- _Work instruction 1_
List every organization, institution, or publication that the passage on Casey Miller's research mentions by name.
- _Work instruction 2_
Go on with the passage on Casey Miller's research, starting after its last sentence.

- _Excerpt to read_

☆ ☆ ☆ ☆ ☆ ☆ ☆

From 2007 to 2011, Casey Miller spent 17 months in Northwest China examining the consequences two of the biggest global health initiatives, the Global Fund and the Gates Foundation, have had on NGOs engaged in HIV/AIDS prevention and treatment in the area.
The results of his research were recently published in Medical Anthropology Quarterly.
While well intentioned, Miller, who spent 2013–16 as a visiting professor in Bryn Mawr’s Department of Anthropology, argues that these initiatives have at times created a climate of deleterious competition among NGO’s and led at least one grassroots gay men’s organization away from broader political and social objectives to a narrower and more entrepreneurial emphasis on HIV testing and treatment.
“My hope is that these findings not only shed new light on processes of depoliticization among Chinese gay NGOs, but they also challenge neoliberal, market-based logics and discourses embedded within GHIs in which competition becomes synonymous with progress,” says Miller. “We need to need to better understand the complex effects of GHIs on local health systems and civil societies and not just assume that the often temporary increases in funding that they bring with them necessarily lead to better outcomes.”

☆ ☆ ☆ ☆ ☆ ☆ ☆

- _Dataset_
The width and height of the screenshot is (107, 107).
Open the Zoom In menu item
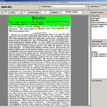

☆ ☆ ☆ ☆ ☆ ☆ ☆

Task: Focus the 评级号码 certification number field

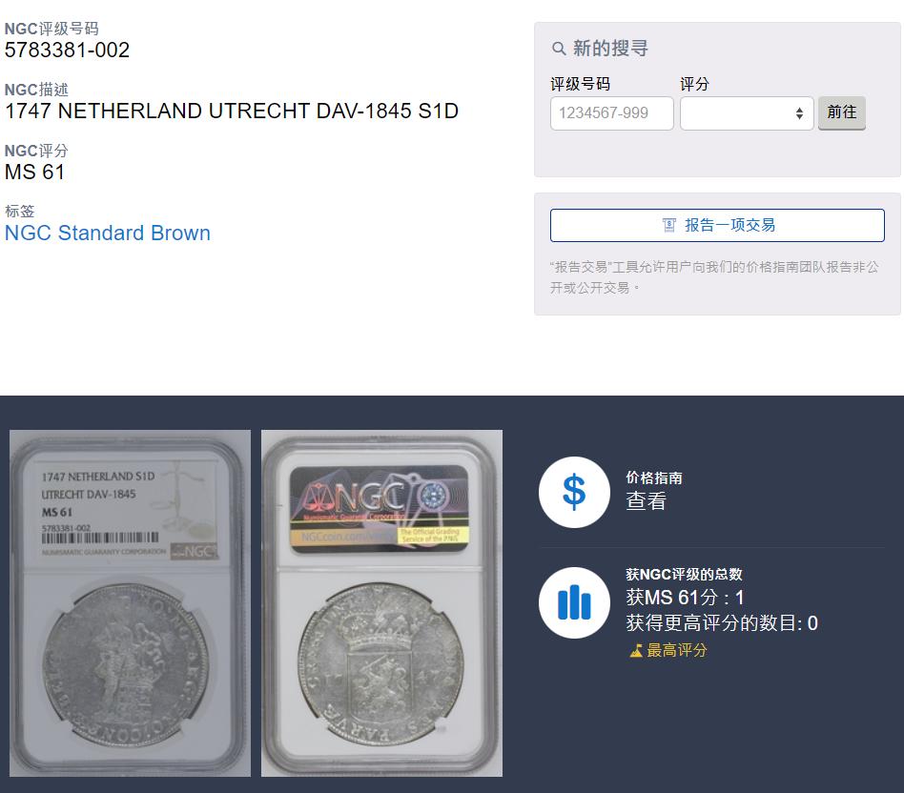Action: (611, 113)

☆ ☆ ☆ ☆ ☆ ☆ ☆

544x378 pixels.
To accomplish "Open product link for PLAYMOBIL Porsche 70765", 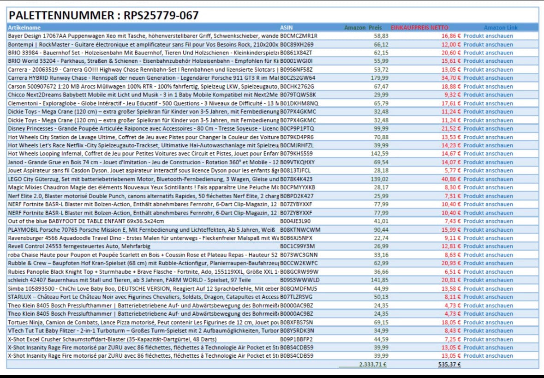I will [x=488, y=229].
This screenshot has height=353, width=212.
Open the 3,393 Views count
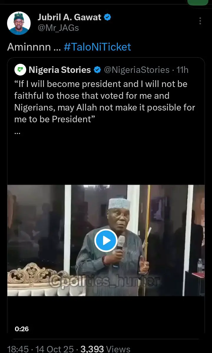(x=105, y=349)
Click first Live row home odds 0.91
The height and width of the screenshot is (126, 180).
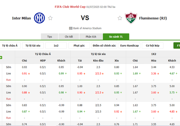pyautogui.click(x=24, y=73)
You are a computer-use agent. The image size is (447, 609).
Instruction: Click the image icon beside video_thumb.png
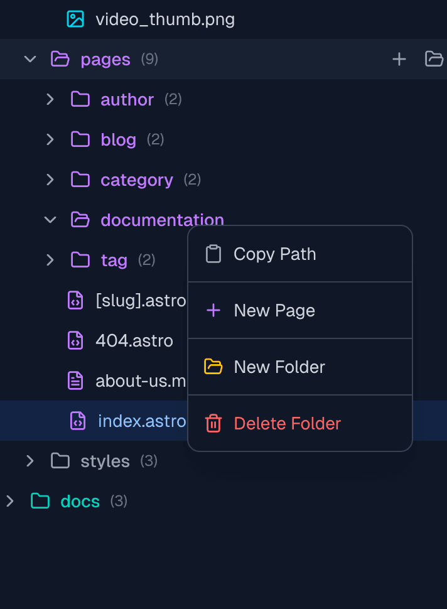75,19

☆ ☆ ☆ ☆ ☆ ☆ ☆

- _Task response 1_
- The Global Fund
- The Gates Foundation
- Medical Anthropology Quarterly
- Bryn Mawr's Department of Anthropology

- _Task response 2_
Miller’s article draws from ethnographic data collected during a larger research project examining the intersections of gender, sexuality, civil society, and HIV prevention in China.
He gathered data through a variety of qualitative research methods, including participant observation, in-depth interviews, and focus group discussions, involving more than 70 informants. His work took place in urban Shaanxi Province during the summers of 2007 and 2008 and from September 2010–September 2011.
“Conducting fieldwork in the same location over a five-year period allowed me to document the impacts of the arrival of GHIs,” explains Miller.
In conducting his research, Miller spent most days and nights at the office of a community-based gay men’s NGO helping with daily office tasks and taking part in community outreach activities in local gay meeting places such as bars, bathhouses, and cruising areas in public parks. He also attended and documented meetings between the NGO and government officials from district, regional, and provincial offices of the Chinese Center for Disease Control and Prevention.
“Although many AIDS NGOs in China and elsewhere remain severely under-resourced, depending on how it is administered and distributed increased foreign funding can sometimes create as many problems as it resolves,” says Miller.
In Fall 2016 Miller will begin a two-year Postdoctoral Research Fellowship in Population Studies at the Population Studies and Training Center at Brown University.